(REQUIRED TASK 1)
Answer these questions from the market report:
(a) At what level did Tokyo's Nikkei 225 close?
(b) What probability does Polymarket give for an "up" open?
(c) What level does the snapshot show for WTI crude?
(REQUIRED TASK 2) Reproduce the market report word for word from "The bond market" to "since Friday’s session.".

--- start SELECTED EXTRACT ---

Oil Tops $110 on UAE Nuclear Strike, 10-Year Yield Jumps to 4.63% — S&P 500 Futures Dip as Nvidia Week Opens
The week that contains Nvidia’s earnings, FOMC minutes, and four big-box retailers is opening on a defensive footing. A weekend drone strike that ignited a fire near the United Arab Emirates’ Barakah nuclear power facility—the largest nuclear plant in the Arab world—has pushed Brent crude above $111 and pulled S&P 500 futures down 0.58% to roughly 7,365, off Friday’s 7,408.50 close. Dow futures are leading the decline at −0.78%, while Nasdaq 100 futures are off 0.53%. The selling is uniform across regions: Tokyo’s Nikkei 225 closed down 1.48% at 60,501.62, Australia’s ASX 200 fell 1.45% to 8,505.30, India’s Sensex plunged roughly 900 points, and every major European bourse opened in the red.
The bond market is where the damage is most concentrated. The 10-year Treasury yield has pushed to 4.63%, up another 4 basis points from Friday’s 4.59% close and the highest level since January 2025. That follows last week’s 22-basis-point jump on the back of hot CPI and PPI prints. The yield move is the most important number on the screen this morning: it tightens financial conditions through the equity discount rate at exactly the moment Nvidia’s Wednesday after-the-bell print needs a calm tape to land cleanly. Polymarket has the probability of an “up” open at just 6%—a 44-point collapse in bullish positioning since Friday’s session.
The third element of the morning’s tape is the VIX, which is trading at 18.43, up 6.78% from Friday’s close. That is not a fear print—it is a re-pricing of event risk into a week that contains a single-stock earnings catalyst capable of moving the index 1% in either direction. With oil higher, yields higher, and Nvidia three sessions away, the cost of insurance has been bid before the cash session even opens.
Pre-Market Snapshot
| Indicator | Level | Change |
|---|---|---|
| S&P 500 Futures | 7,365 | −0.58% |
| Dow Jones Futures | — | −0.78% |
| Nasdaq 100 Futures | — | −0.53% |
| VIX | 18.43 | +6.78% |
| 10-Year Yield | 4.63% | +4 bps |
| Gold (Spot) | $4,540 | flat |
| WTI Crude | $103.06 | +2.02% |
| Brent Crude | $111.14 | +1.72% |
| Bitcoin | $78,217 | −0.01% |
Overnight Developments
The Barakah Strike — A New Tier of Iran-Related Tail Risk
Over the weekend, drones struck near the UAE’s Barakah nuclear power facility on the Gulf coast, igniting a fire on the perimeter of the plant. UAE authorities have confirmed there was no radiation leak and no damage to the reactors themselves, but the symbolism is profound: this is the first time the current Iran conflict has produced an incident at a Gulf-state nuclear installation. Saudi air defenses separately intercepted three drones originating in Iraqi airspace overnight, suggesting a coordinated escalation rather than a single isolated incident.

--- end SELECTED EXTRACT ---
--- start LISTED ENTRIES ---

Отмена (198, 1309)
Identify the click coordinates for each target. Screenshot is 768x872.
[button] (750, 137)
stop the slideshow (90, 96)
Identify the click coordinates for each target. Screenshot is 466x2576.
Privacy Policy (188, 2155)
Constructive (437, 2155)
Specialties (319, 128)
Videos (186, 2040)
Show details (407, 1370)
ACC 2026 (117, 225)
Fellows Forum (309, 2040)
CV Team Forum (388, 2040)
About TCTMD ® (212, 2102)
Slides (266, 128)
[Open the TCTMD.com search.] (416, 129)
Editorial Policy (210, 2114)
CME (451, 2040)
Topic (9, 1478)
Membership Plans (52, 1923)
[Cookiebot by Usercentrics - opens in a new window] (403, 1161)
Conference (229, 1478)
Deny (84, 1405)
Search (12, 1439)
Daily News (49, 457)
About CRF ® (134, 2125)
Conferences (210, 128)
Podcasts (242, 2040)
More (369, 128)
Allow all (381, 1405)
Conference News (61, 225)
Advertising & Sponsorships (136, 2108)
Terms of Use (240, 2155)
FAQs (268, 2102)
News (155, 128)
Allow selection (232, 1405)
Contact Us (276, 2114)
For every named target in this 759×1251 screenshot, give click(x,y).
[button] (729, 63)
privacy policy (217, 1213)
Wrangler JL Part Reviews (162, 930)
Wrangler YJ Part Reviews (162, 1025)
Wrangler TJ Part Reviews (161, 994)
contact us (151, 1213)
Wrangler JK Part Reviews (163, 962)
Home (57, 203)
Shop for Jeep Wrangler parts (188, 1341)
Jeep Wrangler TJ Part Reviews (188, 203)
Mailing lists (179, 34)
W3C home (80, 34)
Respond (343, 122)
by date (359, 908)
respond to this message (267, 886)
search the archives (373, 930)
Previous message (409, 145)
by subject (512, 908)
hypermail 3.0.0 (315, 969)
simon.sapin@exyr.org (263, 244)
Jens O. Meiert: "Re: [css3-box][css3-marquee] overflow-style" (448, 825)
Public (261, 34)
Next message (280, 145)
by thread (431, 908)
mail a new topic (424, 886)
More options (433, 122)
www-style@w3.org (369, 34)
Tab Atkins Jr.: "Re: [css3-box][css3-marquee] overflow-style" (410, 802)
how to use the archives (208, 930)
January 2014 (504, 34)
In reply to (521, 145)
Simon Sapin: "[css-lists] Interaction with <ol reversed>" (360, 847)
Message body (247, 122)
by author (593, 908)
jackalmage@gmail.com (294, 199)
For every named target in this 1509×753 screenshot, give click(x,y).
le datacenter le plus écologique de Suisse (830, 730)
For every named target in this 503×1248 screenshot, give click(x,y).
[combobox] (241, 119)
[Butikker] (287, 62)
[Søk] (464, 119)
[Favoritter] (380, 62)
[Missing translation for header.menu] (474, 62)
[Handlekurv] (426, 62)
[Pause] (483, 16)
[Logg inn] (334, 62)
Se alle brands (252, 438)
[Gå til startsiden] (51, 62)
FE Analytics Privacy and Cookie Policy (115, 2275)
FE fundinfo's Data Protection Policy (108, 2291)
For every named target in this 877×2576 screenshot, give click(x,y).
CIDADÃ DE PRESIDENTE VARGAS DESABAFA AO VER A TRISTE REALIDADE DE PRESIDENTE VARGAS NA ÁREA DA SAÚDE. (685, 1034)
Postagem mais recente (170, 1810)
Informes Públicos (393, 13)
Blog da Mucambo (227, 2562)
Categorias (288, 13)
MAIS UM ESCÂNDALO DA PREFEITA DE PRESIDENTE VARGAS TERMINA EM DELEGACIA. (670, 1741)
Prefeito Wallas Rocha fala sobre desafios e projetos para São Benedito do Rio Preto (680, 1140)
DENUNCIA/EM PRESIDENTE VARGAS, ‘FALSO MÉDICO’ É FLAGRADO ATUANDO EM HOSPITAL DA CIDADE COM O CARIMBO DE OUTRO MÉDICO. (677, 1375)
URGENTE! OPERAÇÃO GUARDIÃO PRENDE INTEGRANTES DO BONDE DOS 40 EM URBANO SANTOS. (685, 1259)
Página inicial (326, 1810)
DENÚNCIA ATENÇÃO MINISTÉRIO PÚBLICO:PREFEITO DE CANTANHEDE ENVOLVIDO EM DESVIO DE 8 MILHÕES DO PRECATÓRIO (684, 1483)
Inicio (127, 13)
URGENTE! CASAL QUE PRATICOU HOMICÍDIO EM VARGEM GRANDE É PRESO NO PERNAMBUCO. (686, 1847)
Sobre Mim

--- end LISTED ENTRIES ---

(RESPONSE 1)
(a) 60,501.62
(b) 6%
(c) $103.06

(RESPONSE 2)
The bond market is where the damage is most concentrated. The 10-year Treasury yield has pushed to 4.63%, up another 4 basis points from Friday’s 4.59% close and the highest level since January 2025. That follows last week’s 22-basis-point jump on the back of hot CPI and PPI prints. The yield move is the most important number on the screen this morning: it tightens financial conditions through the equity discount rate at exactly the moment Nvidia’s Wednesday after-the-bell print needs a calm tape to land cleanly. Polymarket has the probability of an “up” open at just 6%—a 44-point collapse in bullish positioning since Friday’s session.